Government is failing vulnerable victims of domestic abuse

Published: Tuesday March 16, 2021

Bishop Rachel Treweek, Diocese of GloucesterBishop Rachel’s article as featured in The Times, Redbox, on Monday 15 March 2021

“One of the strange things about this viral pandemic is that we are reacting and responding to something we cannot see, yet it is pervasive and destructive. Furthermore, our desire to restrict its spread through periods of lockdown has inadvertently led to the rise in other unseen and destructive things. Behind closed doors it is not only isolation which has increased, so too has the scourge of domestic abuse, which has been referred to as a shadow pandemic.

“This week the Domestic Abuse Bill reaches Report Stage in the House of Lords and for the first time will provide a statutory definition of domestic abuse which includes emotional, controlling, coercive and economic abuse as well as physical violence. It has been repeatedly pointed out that the bill is a once-in-a-lifetime opportunity to put something in place which provides a robust framework to provide protection for victims and survivors of domestic abuse, as well as formally establishing the office and role of the Domestic Abuse Commissioner, the role currently undertaken by Nicole Jacobs the Commissioner Designate.

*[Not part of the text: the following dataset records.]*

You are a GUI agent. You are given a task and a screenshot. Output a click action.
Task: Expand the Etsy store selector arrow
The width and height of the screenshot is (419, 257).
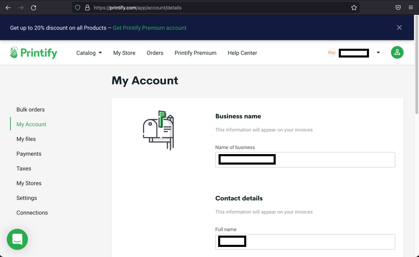point(378,52)
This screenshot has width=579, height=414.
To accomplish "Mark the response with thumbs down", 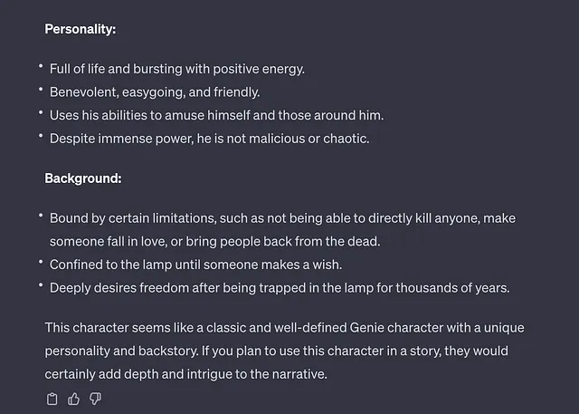I will click(x=95, y=399).
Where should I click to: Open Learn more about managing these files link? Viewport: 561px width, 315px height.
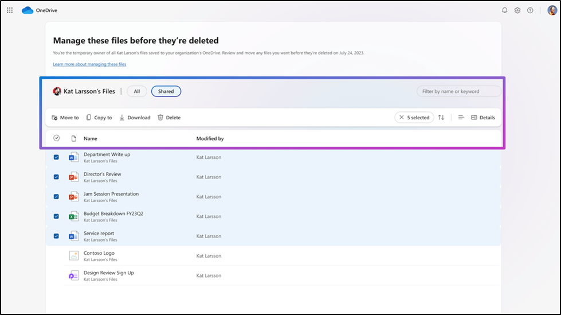click(x=89, y=64)
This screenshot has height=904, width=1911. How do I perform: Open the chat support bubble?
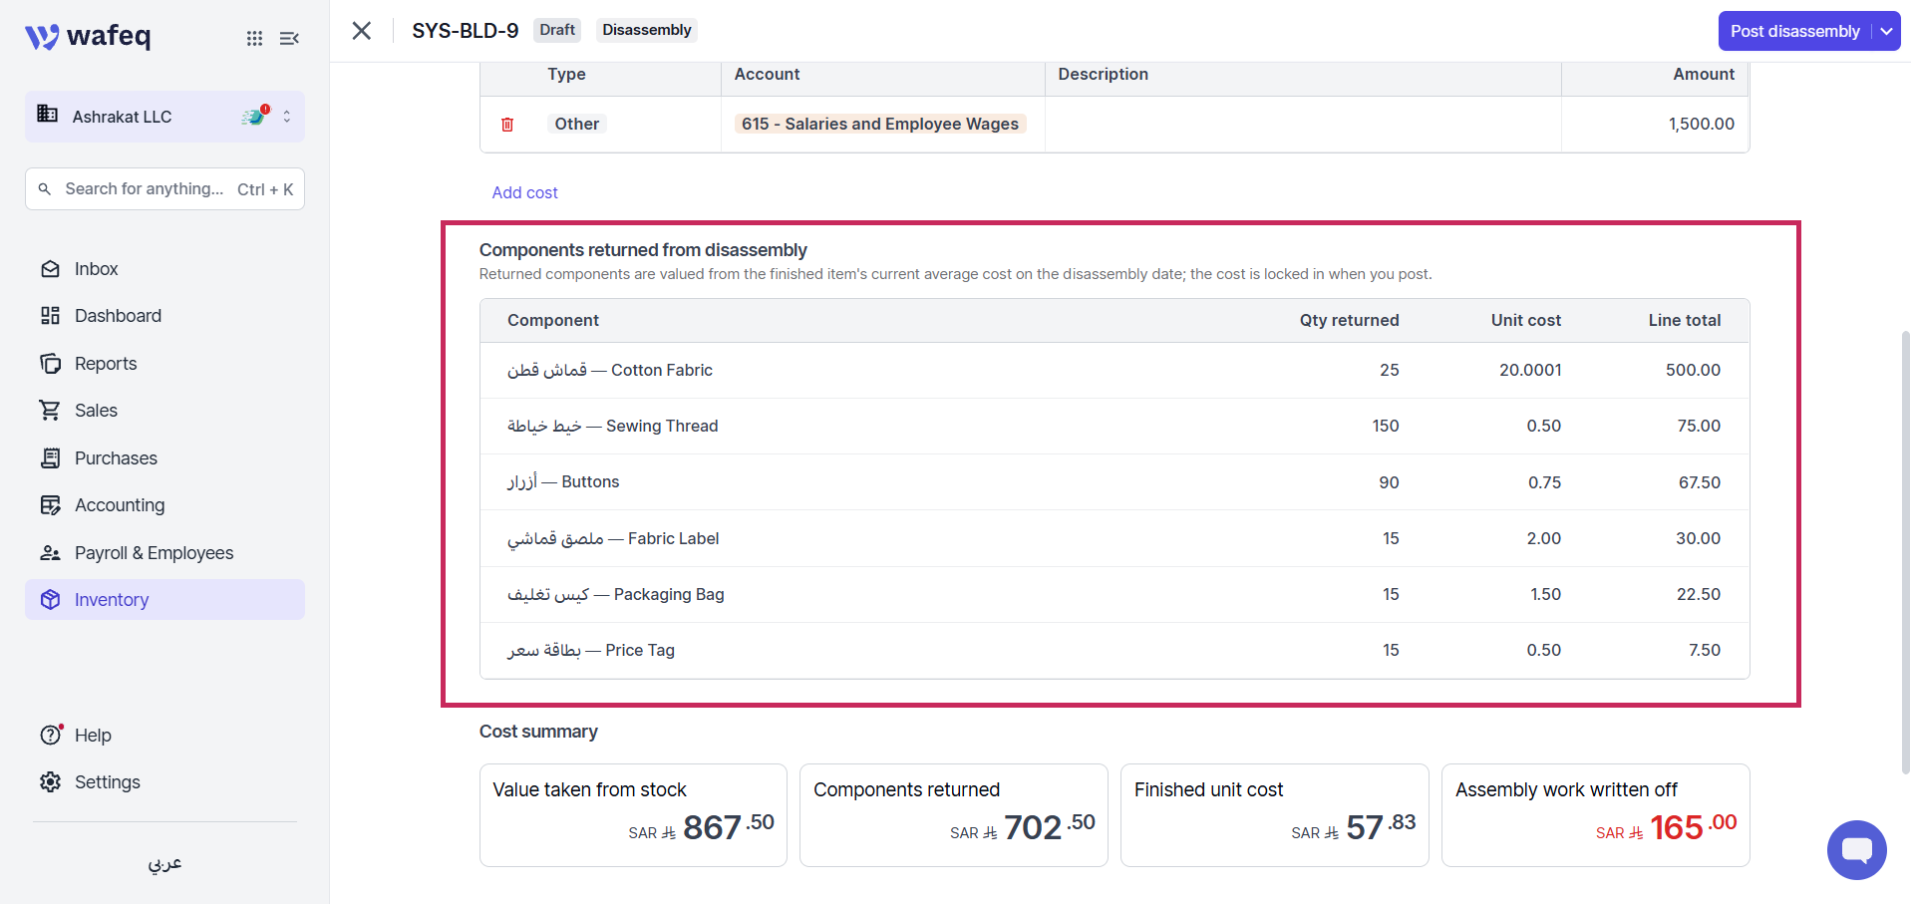pos(1856,850)
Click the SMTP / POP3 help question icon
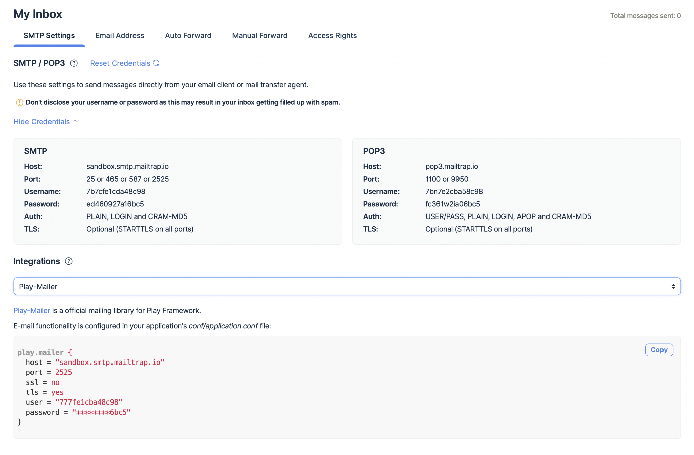Viewport: 694px width, 455px height. tap(74, 63)
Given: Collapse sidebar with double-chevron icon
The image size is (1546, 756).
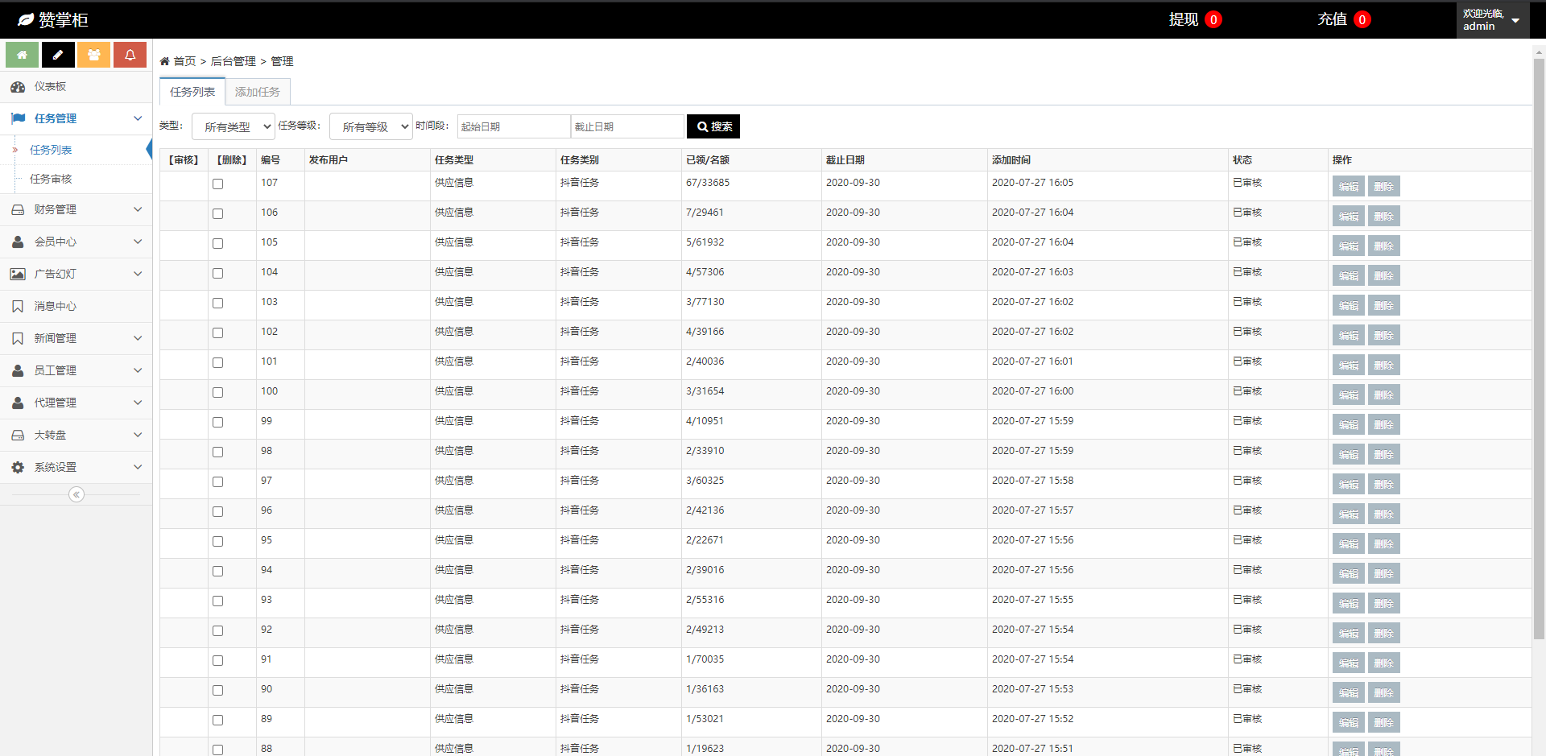Looking at the screenshot, I should click(x=76, y=494).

“Those who have shaped this legislation are to be applauded for their stand against the abhorrent existence of domestic abuse. Yet precisely because it is a once-in-a-lifetime opportunity, it is vital that this bill ensures that no one is rendered invisible. This bill must be inclusive, such that the legislation protects every human being from the youngest to the oldest, irrespective of gender or background. Thus, most of the amendments being proposed in the Lords are about opening a door and shining a light to ensure that those people who are at risk of being hidden are seen and heard.

“I am personally proposing an amendment to advocate for migrant victims of domestic abuse. For some years the Domestic Violence (DV) Rule and the Destitution Domestic Violence Concession (DDVC) have enabled those who arrive in the UK on spousal visas to apply for indefinite leave to remain in the UK and to have access to public funds while they do so. Together, the DV Rule and DDVC have provided a significant and humanitarian lifeline for a group of vulnerable people, yet this does not extend to those on non-spousal visas.

“With No Recourse to Public Funds (NRPF) or housing support, very few of these victims are permitted access to refuge spaces and are usually faced with the decision of remaining with a perpetrator or becoming destitute, and often separated from children. Furthermore, they often cannot return to their country from origin as they would be in danger of violent retribution. Overall we are probably talking of no more than a few thousand people, yet behind every statistic there are unique people with names and stories, and the latter are often heart breaking.

“Alongside migrant victims of domestic abuse and other people who are being made visible in various proposed amendments, there is another group of people who are kept hidden behind locked doors, and this time the doors are those of prisons.

“Nearly 60 percent of women in prison have experienced domestic abuse and for some their offending was driven by abuse. The amendments tabled by Baroness Kennedy QC focus on making this visible, and I have added my name to an amendment which seeks to clarify the degree of force which is reasonable under the common law of self-defence where the defendant is a survivor of domestic abuse and has allegedly used force against their abuser.

“What is needed is not cells but access to holistic trauma-informed community support, such as that provided by Women’s Centres. We also need to ensure that there is a focus on prevention and appropriate intervention work with perpetrators.

“The recent government road map to navigate a way out of lockdown is about ensuring a safer future for everyone with regards to the threat of an invisible virus. The Domestic Abuse Bill must also be a roadmap for safety in which all are included.

“The bill comes to Report Stage during Lent, which for Christians is a time of walking the road of the cross towards Good Friday and Christ’s crucifixion, yet continuing on the path to Easter day. For Christians, the three days of Easter weekend are about entering into pain and suffering, yet journeying to a place of resurrection, holding fast to hope and life. The Domestic Abuse Bill must do likewise.”